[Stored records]
========================
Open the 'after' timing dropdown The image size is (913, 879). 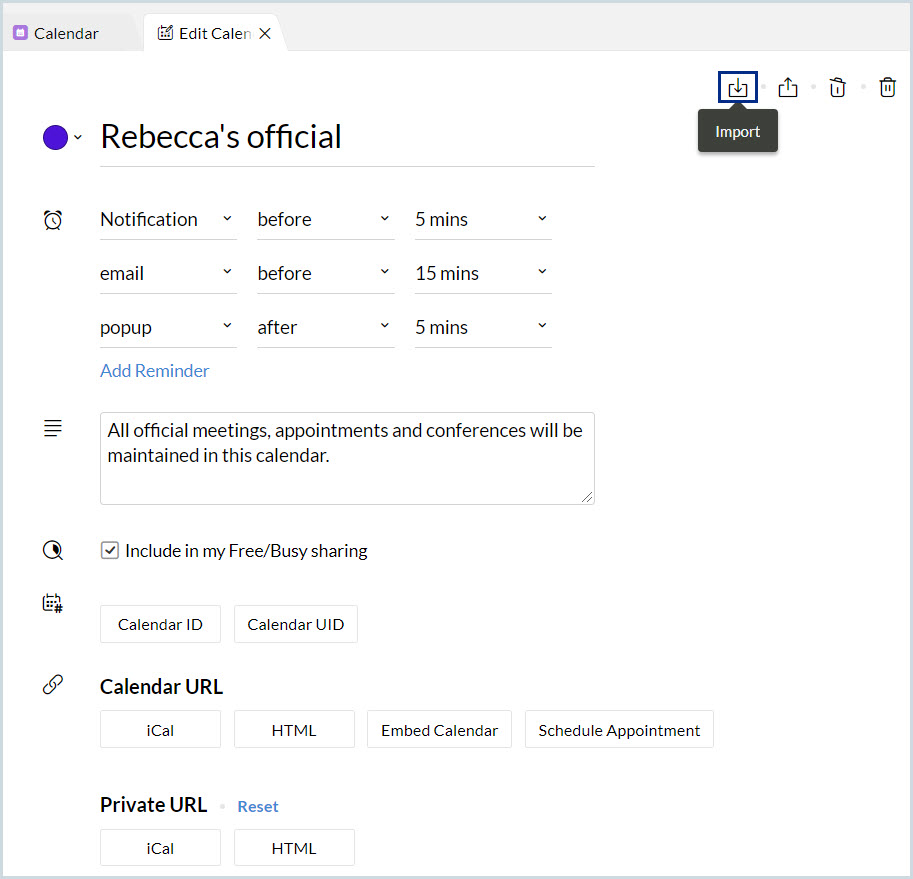coord(325,327)
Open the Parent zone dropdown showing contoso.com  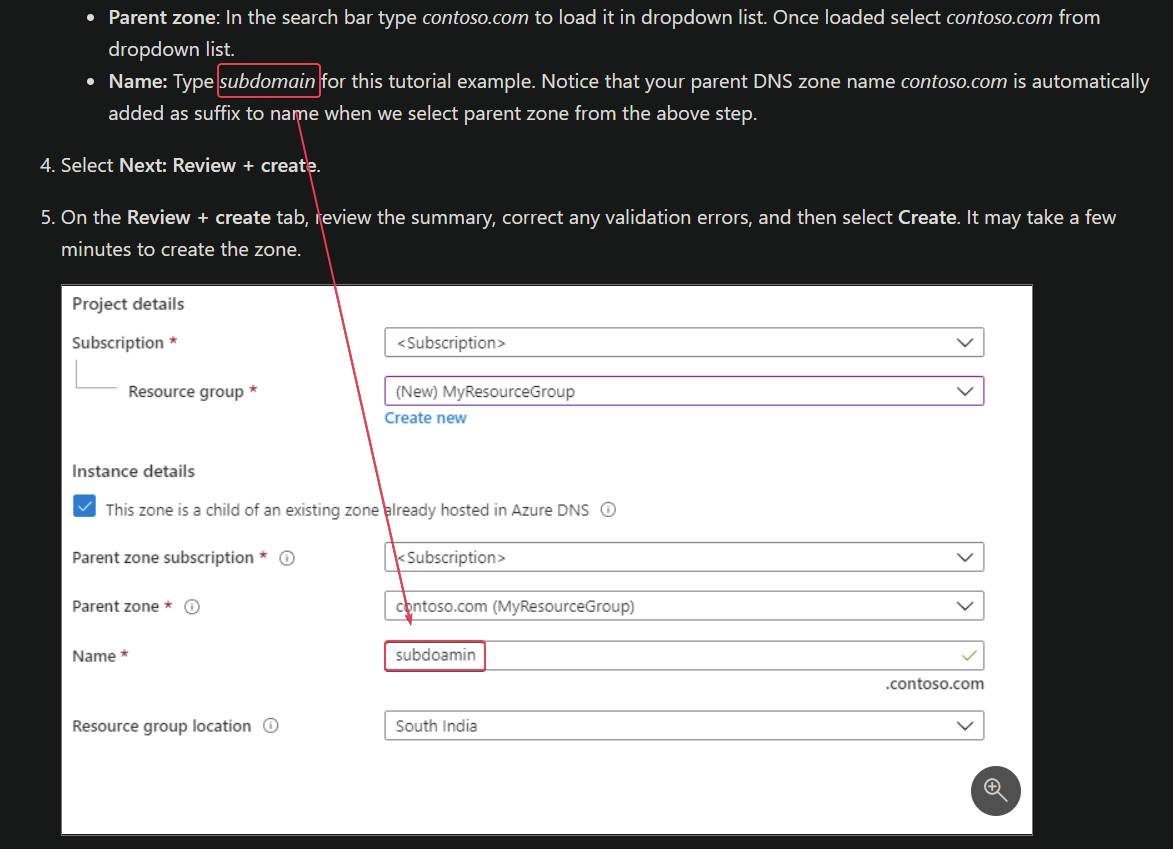coord(684,605)
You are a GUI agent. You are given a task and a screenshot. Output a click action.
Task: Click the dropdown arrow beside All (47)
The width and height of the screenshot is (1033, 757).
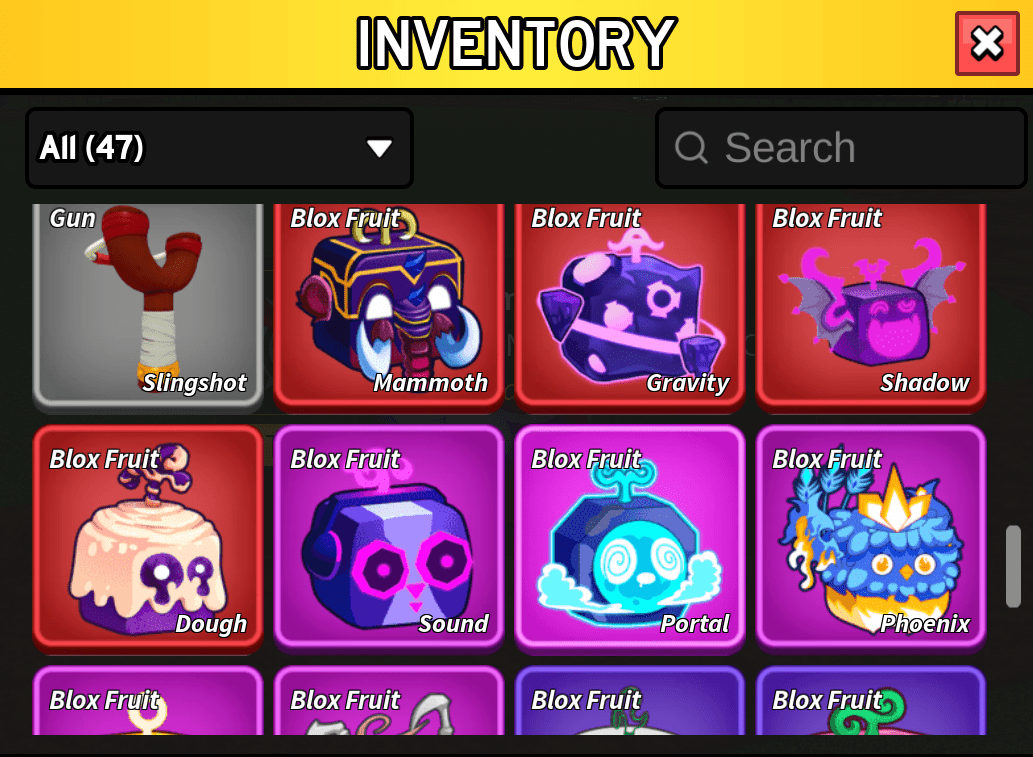tap(379, 148)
========================
WHAT YOU HAVE TO DO — Write out, exactly as they stand, the line with "The width and" and every line after it through the end of the entries above; omit the pictures.

TASK RESPONSE —
The width and height of the screenshot is (1033, 757).
tap(379, 148)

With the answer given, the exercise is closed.